How New Orleans
was Lost
By Paul Craig
Roberts
02 September, 2005
Counterpunch
Chalk up the city of New Orleans as a
cost of Bush's Iraq war.
There were not enough
helicopters to repair the breeched levees and rescue people trapped
by rising water. Nor are there enough Louisiana National Guards available
to help with rescue efforts and to patrol against looting.
The situation is
the same in Mississippi.
The National Guard
and helicopters are off on a fools mission in Iraq.
The National Guard
is in Iraq because fanatical neoconsevatives in the Bush administration
were determined to invade the Middle East and because the incompetent
Secretary of Defense Rumsfeld refused to listen to the generals, who
told him there were not enough regular troops available to do the job.
After the invasion,
the arrogant Rumsfeld found out that the generals were right. The National
Guard was called up to fill in the gaping gaps.
Now the Guardsmen,
trapped in the Iraqi quagmire, are watching on TV the families they
left behind trapped by rising waters and wondering if the floating bodies
are family members. None know where their dislocated families are, but,
shades of Fallujah, they do see their destroyed homes.
The mayor of New
Orleans was counting on helicopters to put in place massive sandbags
to repair the levee. However, someone called the few helicopters away
to rescue people from rooftops. The rising water overwhelmed the massive
pumping stations, and New Orleans disappeared under deep water.
What a terrible
casualty of the Iraqi war--one of our oldest and most beautiful cities,
a famous city, a historic city.
Distracted by its
phony war on terrorism, the US government had made no preparations in
the event Hurricane Katarina brought catastrophe to New Orleans. No
contingency plan existed. Only now after the disaster are FEMA and the
Corp of Engineers trying to assemble the material and equipment to save
New Orleans from the fate of Atlantis.
Even worse, articles
in the New Orleans Times-Picayune and public statements by emergency
management chiefs in New Orleans make it clear that the Bush administration
slashed the funding for the Corp of Engineers' projects to strengthen
and raise the New Orleans levees and diverted the money to the Iraq
war.
Walter Maestri,
emergency management chief for Jefferson Parish, told the New Orleans
Times-Picayune (June 8, 2004): "It appears that the money has been
moved in the president's budget to handle homeland security and the
war in Iraq, and I suppose that's the price we pay. Nobody locally is
happy that the levees can't be finished, and we are doing everything
we can to make the case that this is a security issue for us."
Why can't the US
government focus on America's needs and leave other countries alone?
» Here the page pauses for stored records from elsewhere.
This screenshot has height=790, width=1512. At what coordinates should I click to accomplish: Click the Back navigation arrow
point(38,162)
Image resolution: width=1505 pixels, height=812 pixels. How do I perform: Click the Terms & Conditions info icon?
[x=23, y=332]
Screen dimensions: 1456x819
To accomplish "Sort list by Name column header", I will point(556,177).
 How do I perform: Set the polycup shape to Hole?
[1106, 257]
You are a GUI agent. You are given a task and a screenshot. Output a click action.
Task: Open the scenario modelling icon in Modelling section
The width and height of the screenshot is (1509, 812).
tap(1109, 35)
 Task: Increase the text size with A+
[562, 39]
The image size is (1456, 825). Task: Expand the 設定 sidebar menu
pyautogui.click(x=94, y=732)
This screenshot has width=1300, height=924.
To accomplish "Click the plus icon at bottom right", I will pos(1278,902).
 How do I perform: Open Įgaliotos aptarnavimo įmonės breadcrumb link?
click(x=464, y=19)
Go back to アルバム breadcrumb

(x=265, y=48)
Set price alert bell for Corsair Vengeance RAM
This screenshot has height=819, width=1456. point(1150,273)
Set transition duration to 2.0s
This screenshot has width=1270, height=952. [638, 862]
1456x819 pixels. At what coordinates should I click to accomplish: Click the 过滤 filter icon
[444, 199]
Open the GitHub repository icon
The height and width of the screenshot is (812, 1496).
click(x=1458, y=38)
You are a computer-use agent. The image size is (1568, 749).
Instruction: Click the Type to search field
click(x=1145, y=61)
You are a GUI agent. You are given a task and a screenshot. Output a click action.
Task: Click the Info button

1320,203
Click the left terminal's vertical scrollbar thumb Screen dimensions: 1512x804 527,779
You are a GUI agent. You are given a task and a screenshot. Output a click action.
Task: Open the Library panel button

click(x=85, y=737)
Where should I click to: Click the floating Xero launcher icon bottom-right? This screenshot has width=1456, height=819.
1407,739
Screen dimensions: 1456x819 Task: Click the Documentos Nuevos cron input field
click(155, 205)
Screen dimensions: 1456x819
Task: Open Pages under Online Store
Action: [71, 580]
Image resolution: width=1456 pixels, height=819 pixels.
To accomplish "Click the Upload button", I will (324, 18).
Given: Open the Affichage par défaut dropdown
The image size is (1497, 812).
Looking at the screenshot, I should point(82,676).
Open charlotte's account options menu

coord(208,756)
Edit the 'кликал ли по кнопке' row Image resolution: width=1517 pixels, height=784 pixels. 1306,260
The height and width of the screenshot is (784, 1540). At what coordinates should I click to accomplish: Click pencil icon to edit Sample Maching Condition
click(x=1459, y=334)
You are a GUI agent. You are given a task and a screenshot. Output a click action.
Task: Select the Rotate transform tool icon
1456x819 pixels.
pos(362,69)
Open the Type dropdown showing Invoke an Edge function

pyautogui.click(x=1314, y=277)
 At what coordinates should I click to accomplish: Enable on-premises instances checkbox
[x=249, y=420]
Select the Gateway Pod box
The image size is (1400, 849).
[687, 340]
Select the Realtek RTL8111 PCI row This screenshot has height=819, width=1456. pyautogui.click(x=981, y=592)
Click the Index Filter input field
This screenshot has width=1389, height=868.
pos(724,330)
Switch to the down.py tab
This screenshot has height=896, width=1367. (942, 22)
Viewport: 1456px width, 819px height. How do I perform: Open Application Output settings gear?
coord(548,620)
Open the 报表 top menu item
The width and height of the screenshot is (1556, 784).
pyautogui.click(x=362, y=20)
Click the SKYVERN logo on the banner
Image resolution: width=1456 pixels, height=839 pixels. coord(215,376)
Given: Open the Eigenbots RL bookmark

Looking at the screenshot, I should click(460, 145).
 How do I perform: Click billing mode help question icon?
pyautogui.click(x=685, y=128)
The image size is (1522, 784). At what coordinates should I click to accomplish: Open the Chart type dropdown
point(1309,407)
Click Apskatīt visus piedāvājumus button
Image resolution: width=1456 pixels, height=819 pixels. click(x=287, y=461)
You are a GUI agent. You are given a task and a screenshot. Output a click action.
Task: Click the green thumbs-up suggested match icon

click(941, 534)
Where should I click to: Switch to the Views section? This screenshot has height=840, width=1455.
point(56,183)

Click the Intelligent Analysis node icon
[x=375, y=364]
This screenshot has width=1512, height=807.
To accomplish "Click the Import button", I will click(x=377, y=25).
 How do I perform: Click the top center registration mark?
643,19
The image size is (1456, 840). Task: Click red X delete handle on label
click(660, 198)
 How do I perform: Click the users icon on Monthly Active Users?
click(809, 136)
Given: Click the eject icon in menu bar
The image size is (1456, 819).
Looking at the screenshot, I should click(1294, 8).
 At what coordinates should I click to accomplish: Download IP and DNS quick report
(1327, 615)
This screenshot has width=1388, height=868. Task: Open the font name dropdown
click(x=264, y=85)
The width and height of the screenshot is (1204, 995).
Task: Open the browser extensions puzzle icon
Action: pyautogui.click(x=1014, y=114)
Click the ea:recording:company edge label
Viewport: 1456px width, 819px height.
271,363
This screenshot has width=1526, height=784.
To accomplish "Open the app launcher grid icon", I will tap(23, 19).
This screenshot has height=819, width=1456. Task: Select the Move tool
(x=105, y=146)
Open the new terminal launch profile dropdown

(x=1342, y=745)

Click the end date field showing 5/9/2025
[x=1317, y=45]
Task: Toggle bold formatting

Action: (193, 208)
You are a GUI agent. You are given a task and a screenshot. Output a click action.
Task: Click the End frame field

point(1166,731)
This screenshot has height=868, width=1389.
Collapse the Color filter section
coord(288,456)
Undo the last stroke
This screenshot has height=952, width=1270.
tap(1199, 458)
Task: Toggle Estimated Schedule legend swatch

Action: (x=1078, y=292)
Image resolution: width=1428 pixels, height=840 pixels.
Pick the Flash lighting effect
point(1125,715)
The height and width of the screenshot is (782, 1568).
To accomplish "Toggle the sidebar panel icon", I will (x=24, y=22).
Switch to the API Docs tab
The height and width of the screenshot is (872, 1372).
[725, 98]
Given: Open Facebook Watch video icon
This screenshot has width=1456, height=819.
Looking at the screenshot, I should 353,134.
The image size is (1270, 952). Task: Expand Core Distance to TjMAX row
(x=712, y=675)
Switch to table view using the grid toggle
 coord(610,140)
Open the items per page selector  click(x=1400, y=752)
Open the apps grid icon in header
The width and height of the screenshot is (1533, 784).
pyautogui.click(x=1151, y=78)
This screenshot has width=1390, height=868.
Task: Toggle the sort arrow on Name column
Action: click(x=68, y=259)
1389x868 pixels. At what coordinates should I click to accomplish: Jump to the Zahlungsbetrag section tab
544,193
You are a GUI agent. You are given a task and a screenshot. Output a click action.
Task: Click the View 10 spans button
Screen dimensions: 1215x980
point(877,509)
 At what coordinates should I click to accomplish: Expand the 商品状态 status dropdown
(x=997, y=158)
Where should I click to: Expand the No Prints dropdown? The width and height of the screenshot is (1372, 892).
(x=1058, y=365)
Why are American troops in Iraq instead of protecting our own borders
from a mass invasion by illegal immigrants? Why are American helicopters
blowing up Iraqi homes instead of saving American homes in New Orleans?
How can the Bush
administration be so incompetent as to expose Americans at home to dire
risks by exhausting American resources in foolish foreign adventures?
What kind of "homeland security" is this?
All Bush has achieved
by invading Iraq is to kill and wound thousands of people while destroying
America's reputation. The only beneficiaries are oil companies capitalizing
on a good excuse to jack up the price of gasoline and Osama bin Laden's
recruitment.
What we have is
a Republican war for oil company profits while New Orleans sinks beneath
the waters.
* * *
On the day Katrina
devastated New Orleans, America lost its most optimistic pundit, Jude
Wanniski, who died of a heart attack at age 69. Jude often misplaced
his optimism, but he was never without it. Jude never gave up on anyone
and would invest his persuasive talents on everyone who would listen
and even on those who wouldn't. Jude was not an economist, but he understood
long before most economists that fiscal policy changed incentives and
affected aggregate supply in contrast to the Keynesian emphasis on aggregate
demand. Jude rose to fame as the publicist for supply-side economics.
As a journalist, he was a natural. Robert Bartley, the Wall St. Journal
editorial page editor, once told me that Jude had the best nose for
news of any journalist he had ever known. Those he favored with his
missives will miss his insights.
Paul Craig Roberts
has held a number of academic appointments and has contributed to numerous
scholarly publications. He served as Assistant Secretary of the Treasury
in the Reagan administration. His graduate economics education was at
the University of Virginia, the University of California at Berkeley,
and Oxford University. He is coauthor of The Tyranny of Good Intentions.